Nous sommes montés tranquillement, l’appareil photo en bandoulière, prêt à dégainer sur une belle lumière. J’avais pas la grosse patate, content d’être là, mais j’en serais bien resté là, justement. Il ne faisait pas très chaud, d’autant qu’un petit vent frisquet s’était levé. Quelques encablures au-dessus du refuge du Glacier Blanc, nous nous décidons pour un petit coin où poser notre besace pour la nuit. Ça caille ! Nous enfilons Polaire et Gore-Tex avant de nous glisser promptement dans nos duvets. Les premières étoiles percent le ciel au-dessus de nos têtes, tandis que nous avalons rapidement un bout de pain agrémenté d’un morceau de Comté. Nougat pour le dessert.
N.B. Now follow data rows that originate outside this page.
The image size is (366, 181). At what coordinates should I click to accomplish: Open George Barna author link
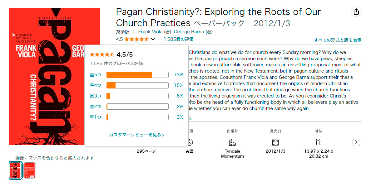coord(189,32)
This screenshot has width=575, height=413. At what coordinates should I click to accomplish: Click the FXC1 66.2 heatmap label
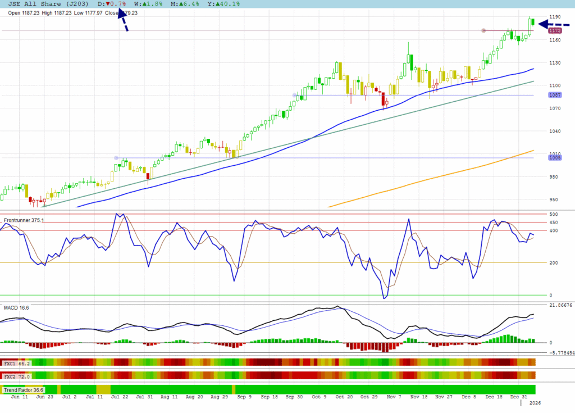(17, 364)
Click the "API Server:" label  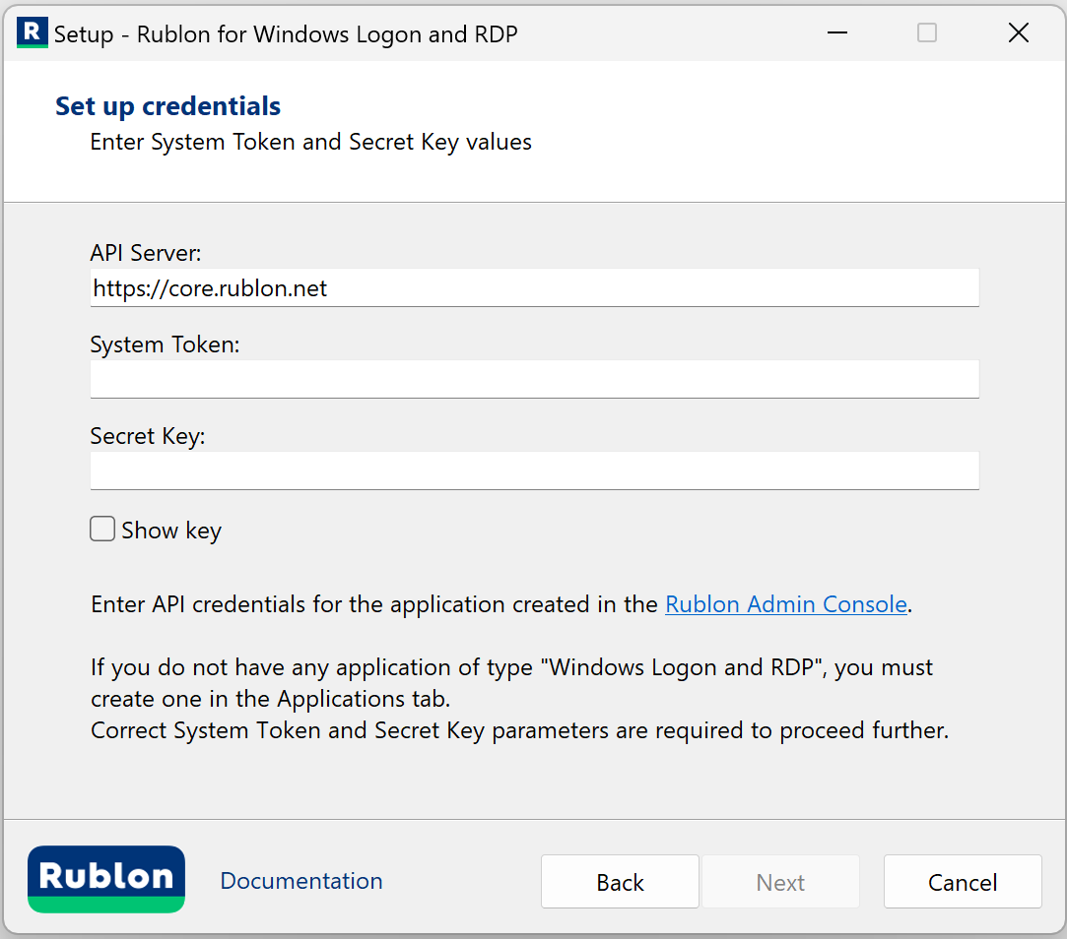coord(146,253)
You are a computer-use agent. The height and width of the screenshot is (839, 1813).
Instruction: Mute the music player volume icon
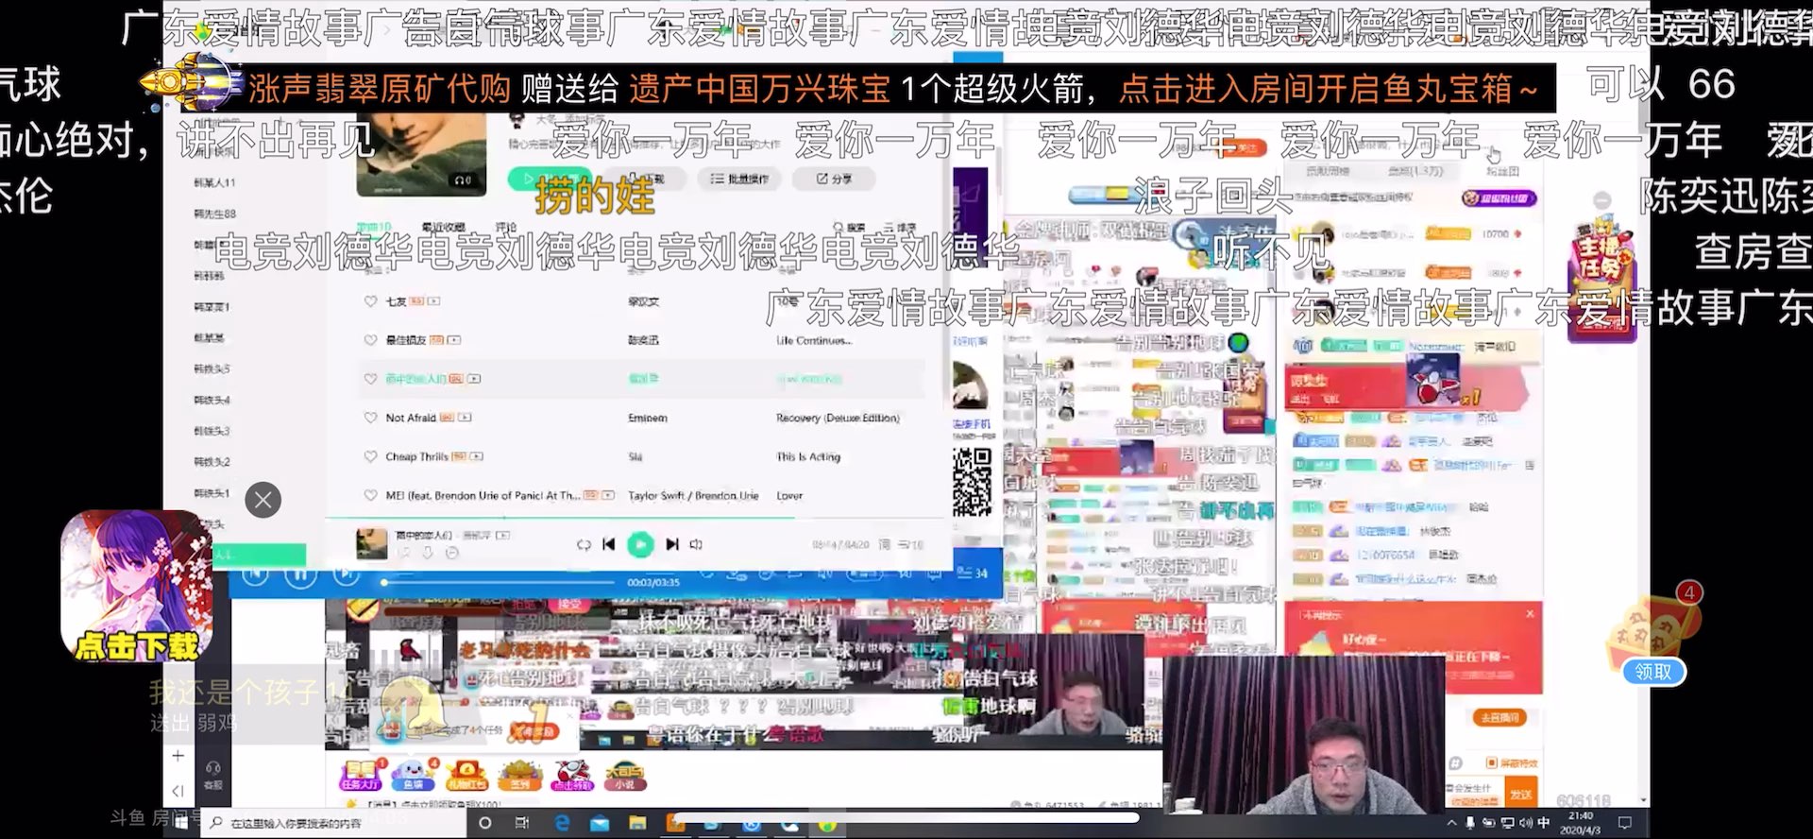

Rassasiés, nous nous emmitouflons dans les sacs de couchage. Je m’endors rapidement avec vue panoramique sur le Pelvoux. Quelques réveils impromptus en cours de nuit, pour jeter un coup d’œil furtif à la voûte céleste, myriades d’étoiles comme on en voit rarement, fantastique voie lactée, vérifier qu’elle tourne correctement et dans le sens, s’il vous plaît ! Je me suis rapidement retrouvé au petit matin. 5h30, la forme est de retour ! J’ai dormi tout habillé, avec la veste Gore-Tex...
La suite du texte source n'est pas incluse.